- Exercício 1: No texto sobre a origem do cosmo, reescreva em forma de lista o parágrafo que começa com "O Big Bang não é a única noção", mantendo seus fatos principais.
- Exercício 2: Segundo o texto sobre a origem do cosmo, de onde teria surgido nosso universo na visão da cosmologia quântica de laços?
- Exercício 3: Dê prosseguimento ao texto sobre a origem do cosmo a partir do ponto em que ele termina.

- Trecho do documento:
....................

E se não houve um principio?



O Big Bang não é a única noção da origem do cosmo compatível com a física atual. A chamada cosmologia quântica de laços (“loop quantum cosmology”) está acumulando argumentos a favor de uma segunda possibilidade: que nosso universo tenha surgido do colapso de um universo preexistente. A teoria chegou agora ao ponto de maturidade necessária para fazer previsões que podem ser submetidas a testes experimentais. Caso se confirme, o Big Bang teria sido na realidade um Big Bounce – um grande rebote -, e o cosmo não viria de um ponto de infinita densidade, mas de uma sucessão de expansões e contrações talvez eterna, sem princípio nem fim.

....................

- Material:
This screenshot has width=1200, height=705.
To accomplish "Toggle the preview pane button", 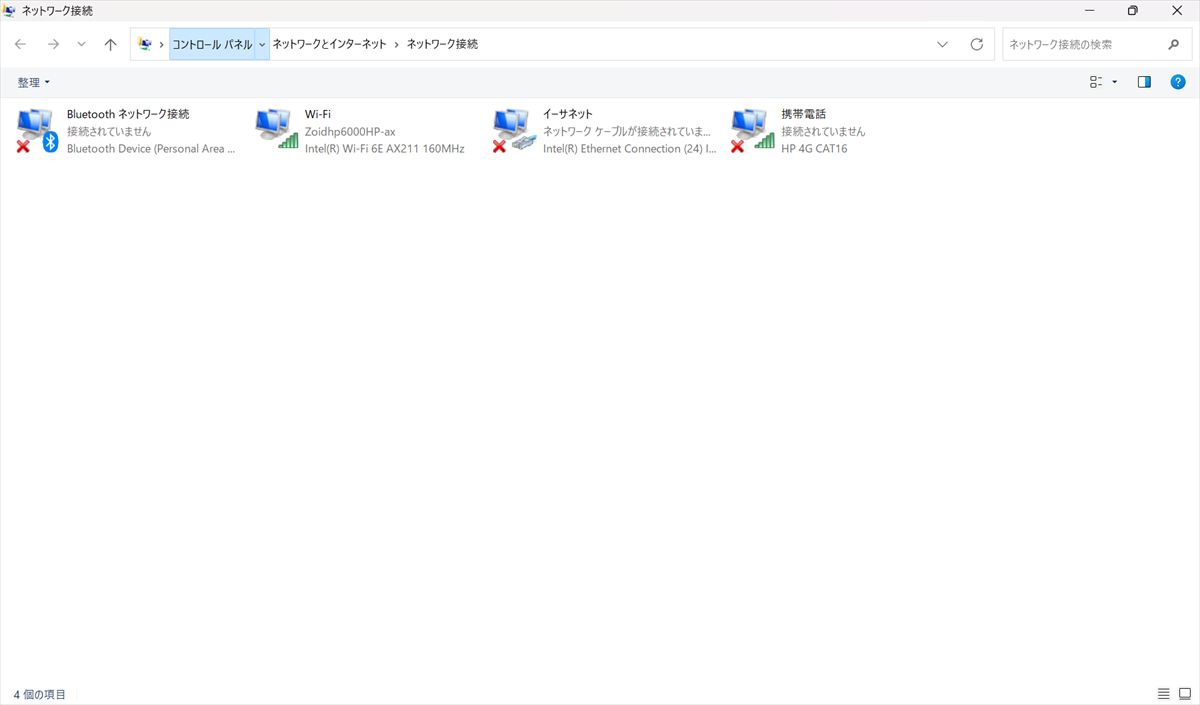I will coord(1144,82).
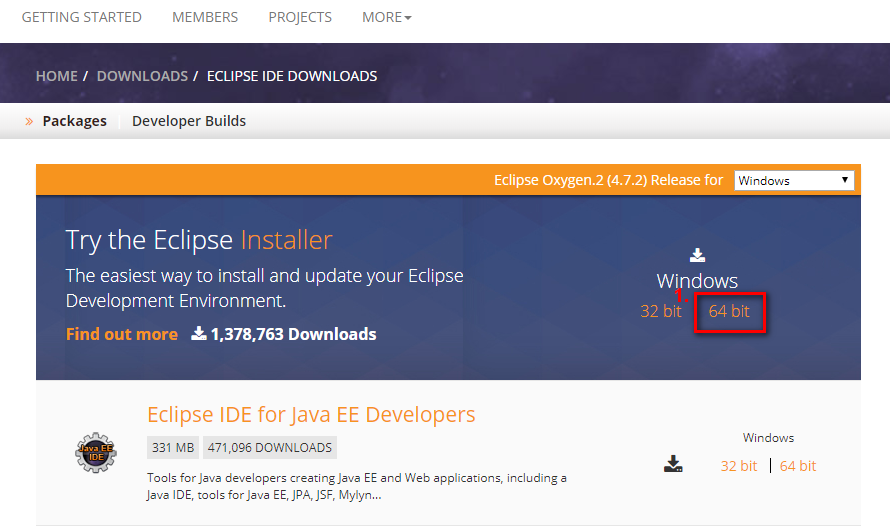Go to the MEMBERS page
This screenshot has height=530, width=890.
coord(205,17)
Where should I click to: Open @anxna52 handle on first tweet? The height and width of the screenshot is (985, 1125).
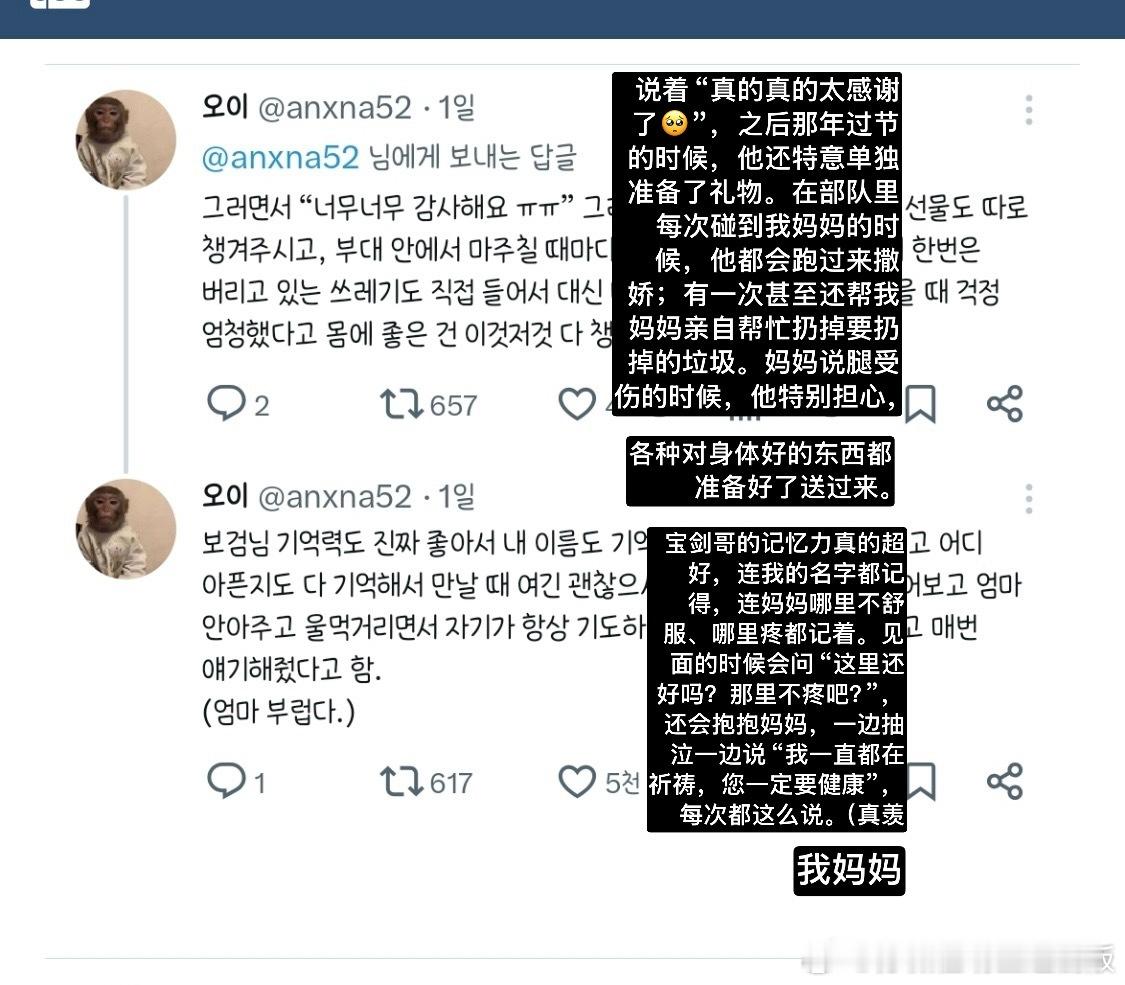pos(334,108)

....................

- Resposta do exercício 1:
- O Big Bang não é a única noção da origem do cosmo compatível com a física atual.
- A cosmologia quântica de laços defende que nosso universo tenha surgido do colapso de um universo preexistente.
- A teoria já está madura o bastante para fazer previsões testáveis experimentalmente.
- Se confirmada, o Big Bang teria sido um Big Bounce, um grande rebote.
- Nesse caso, o cosmo não viria de um ponto de densidade infinita, mas de uma sucessão de expansões e contrações talvez eterna, sem princípio nem fim.

- Resposta do exercício 2: Do colapso de um universo preexistente.

- Resposta do exercício 3:
A cosmologia quântica de laços tem a capacidade, pelo menos em princípio, de iluminar aquelas regiões do passado onde nem sequer alcança a grande teoria atual do espaço, o tempo e a gravidade, que é a relatividade geral de Einstein. As equações de Einstein se desfazem na origem do universo, que por isso constitui uma “singularidade” matemática, um ponto de densidade infinita que não pode ser explicado pela teoria da relatividade de Albert Einstein.
A relatividade geral é um dos dois pilares sobre os quais se baseia a física atual. Outro é a mecânica quântica. Em traços gerais, a primeira descreve as grandes escalas – o comportamento de planetas, estrelas, galáxias e suas interações gravitacionais -, e a segunda atua no mundo subatômico. As duas são teorias de enorme capacidade de previsão, que superaram as provas experimentais mais exigentes a que foram submetidas em seus respectivos âmbitos.
Mas são incompatíveis entre si, e os físicos testaram duas grandes aproximações teóricas para superar essa discrepância, isto é, para agrupar a relatividade e a mecânica quântica sob um âmbito mais profundo, capaz de acolhê-las sem contradições. Uma delas é a teoria de cordas, e outra a gravidade quântica de laços, na qual se baseia a nova cosmologia do grande rebote.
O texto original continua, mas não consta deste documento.